AffordDexGrasp: Open-set Language-guided Dexterous Grasp with Generalizable-Instructive Affordance
Yi-Lin Wei, Mu Lin, Yuhao Lin, Jian-Jian Jiang, Xiao-Ming Wu, Ling-An Zeng, Wei-Shi Zheng
TL;DR
This work tackles open-set language-guided dexterous grasp by introducing AffordDexGrasp, which bridges language and high-DOF grasp actions through a Generalizable-Instructive Affordance. It couples two flow-matching models—Affordance Flow Matching and Grasp Flow Matching—with a pre-understanding stage based on a Multimodal Large Language Model, and augments performance with an affordance-guided pose optimization. The approach yields strong open-set generalization in both simulation and real-world tests, outperforming state-of-the-art methods in intention consistency and grasp quality while maintaining reasonable diversity.

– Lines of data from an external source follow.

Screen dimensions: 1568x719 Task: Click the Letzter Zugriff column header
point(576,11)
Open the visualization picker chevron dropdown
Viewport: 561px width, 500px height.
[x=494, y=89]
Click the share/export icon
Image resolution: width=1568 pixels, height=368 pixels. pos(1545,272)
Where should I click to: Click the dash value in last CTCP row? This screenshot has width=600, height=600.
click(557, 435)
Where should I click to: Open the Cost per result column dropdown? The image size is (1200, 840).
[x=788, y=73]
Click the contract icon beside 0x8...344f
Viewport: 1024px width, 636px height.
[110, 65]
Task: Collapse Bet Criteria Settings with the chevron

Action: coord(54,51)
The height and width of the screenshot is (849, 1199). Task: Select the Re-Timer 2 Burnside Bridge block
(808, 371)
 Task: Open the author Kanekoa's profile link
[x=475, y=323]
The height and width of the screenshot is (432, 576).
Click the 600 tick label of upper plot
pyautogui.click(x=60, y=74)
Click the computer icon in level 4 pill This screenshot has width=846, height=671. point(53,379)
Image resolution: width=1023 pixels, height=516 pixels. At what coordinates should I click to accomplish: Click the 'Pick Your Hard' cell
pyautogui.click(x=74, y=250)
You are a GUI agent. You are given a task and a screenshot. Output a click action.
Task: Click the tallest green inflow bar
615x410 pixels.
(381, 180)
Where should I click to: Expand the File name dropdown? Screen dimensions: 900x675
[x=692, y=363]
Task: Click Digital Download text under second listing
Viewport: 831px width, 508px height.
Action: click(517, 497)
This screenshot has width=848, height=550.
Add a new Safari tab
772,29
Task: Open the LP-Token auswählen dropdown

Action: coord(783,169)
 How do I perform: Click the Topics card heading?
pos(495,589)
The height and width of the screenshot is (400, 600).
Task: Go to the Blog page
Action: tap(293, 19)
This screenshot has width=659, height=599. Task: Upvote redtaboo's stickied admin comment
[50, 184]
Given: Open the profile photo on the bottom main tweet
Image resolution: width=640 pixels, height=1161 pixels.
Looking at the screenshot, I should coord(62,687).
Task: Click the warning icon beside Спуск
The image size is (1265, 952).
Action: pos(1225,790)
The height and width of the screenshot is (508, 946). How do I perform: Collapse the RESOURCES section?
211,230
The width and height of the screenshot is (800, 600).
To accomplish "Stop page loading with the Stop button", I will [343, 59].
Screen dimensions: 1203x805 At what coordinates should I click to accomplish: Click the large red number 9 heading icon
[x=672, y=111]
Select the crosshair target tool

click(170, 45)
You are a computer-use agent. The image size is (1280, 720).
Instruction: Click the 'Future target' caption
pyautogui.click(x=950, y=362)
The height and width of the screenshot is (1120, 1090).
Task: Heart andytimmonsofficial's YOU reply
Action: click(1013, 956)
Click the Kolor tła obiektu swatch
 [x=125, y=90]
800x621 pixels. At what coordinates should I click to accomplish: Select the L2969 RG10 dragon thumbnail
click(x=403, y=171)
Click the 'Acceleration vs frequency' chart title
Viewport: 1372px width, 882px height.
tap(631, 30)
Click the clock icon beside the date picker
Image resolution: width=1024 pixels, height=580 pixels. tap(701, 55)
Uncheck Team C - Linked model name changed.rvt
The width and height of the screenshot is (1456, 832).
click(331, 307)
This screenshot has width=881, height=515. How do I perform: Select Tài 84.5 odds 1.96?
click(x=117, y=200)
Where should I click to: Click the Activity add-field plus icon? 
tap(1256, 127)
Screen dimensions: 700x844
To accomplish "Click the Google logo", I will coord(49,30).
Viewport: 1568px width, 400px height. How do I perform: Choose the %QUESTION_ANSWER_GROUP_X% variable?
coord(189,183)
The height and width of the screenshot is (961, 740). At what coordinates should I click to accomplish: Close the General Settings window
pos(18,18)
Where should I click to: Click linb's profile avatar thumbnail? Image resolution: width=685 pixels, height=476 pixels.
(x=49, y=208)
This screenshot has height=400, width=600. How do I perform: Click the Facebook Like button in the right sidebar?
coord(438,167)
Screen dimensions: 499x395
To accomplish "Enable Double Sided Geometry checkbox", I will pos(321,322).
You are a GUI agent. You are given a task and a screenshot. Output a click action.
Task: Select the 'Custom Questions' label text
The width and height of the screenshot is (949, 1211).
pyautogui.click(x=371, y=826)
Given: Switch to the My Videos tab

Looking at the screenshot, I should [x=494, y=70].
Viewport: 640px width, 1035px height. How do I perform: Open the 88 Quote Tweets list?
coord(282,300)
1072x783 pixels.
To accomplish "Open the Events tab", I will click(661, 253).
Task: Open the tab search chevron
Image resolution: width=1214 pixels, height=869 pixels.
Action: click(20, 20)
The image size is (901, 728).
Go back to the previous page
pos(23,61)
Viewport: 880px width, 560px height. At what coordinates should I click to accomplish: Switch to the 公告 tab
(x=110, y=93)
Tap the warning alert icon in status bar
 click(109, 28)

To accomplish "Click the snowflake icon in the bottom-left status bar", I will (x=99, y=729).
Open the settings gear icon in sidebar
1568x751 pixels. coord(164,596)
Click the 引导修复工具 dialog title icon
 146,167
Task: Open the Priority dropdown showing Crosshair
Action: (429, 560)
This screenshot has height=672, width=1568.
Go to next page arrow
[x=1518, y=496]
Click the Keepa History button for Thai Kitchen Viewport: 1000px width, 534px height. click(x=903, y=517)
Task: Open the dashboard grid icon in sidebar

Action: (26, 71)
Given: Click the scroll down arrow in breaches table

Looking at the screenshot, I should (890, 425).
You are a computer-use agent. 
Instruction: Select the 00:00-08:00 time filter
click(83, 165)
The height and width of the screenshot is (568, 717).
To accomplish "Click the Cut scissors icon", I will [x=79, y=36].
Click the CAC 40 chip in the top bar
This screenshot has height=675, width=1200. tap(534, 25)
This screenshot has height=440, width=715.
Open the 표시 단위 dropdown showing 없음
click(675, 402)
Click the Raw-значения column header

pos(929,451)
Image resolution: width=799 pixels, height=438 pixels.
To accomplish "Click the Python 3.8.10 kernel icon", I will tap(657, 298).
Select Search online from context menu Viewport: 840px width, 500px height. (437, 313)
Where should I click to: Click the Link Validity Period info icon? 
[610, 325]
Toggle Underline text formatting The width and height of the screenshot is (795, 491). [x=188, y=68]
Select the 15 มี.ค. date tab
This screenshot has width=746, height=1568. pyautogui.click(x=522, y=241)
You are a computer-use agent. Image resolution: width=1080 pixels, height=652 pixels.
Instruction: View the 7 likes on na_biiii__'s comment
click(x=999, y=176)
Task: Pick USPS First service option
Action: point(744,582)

This framework enables robust, category-agnostic, language-conditioned dexterous manipulation, with potential extensions to complex manipulation tasks via integration with task planning and perception models.
Abstract
Language-guided robot dexterous generation enables robots to grasp and manipulate objects based on human commands. However, previous data-driven methods are hard to understand intention and execute grasping with unseen categories in the open set. In this work, we explore a new task, Open-set Language-guided Dexterous Grasp, and find that the main challenge is the huge gap between high-level human language semantics and low-level robot actions. To solve this problem, we propose an Affordance Dexterous Grasp (AffordDexGrasp) framework, with the insight of bridging the gap with a new generalizable-instructive affordance representation. This affordance can generalize to unseen categories by leveraging the object's local structure and category-agnostic semantic attributes, thereby effectively guiding dexterous grasp generation. Built upon the affordance, our framework introduces Affordance Flow Matching (AFM) for affordance generation with language as input, and Grasp Flow Matching (GFM) for generating dexterous grasp with affordance as input. To evaluate our framework, we build an open-set table-top language-guided dexterous grasp dataset. Extensive experiments in the simulation and real worlds show that our framework surpasses all previous methods in open-set generalization.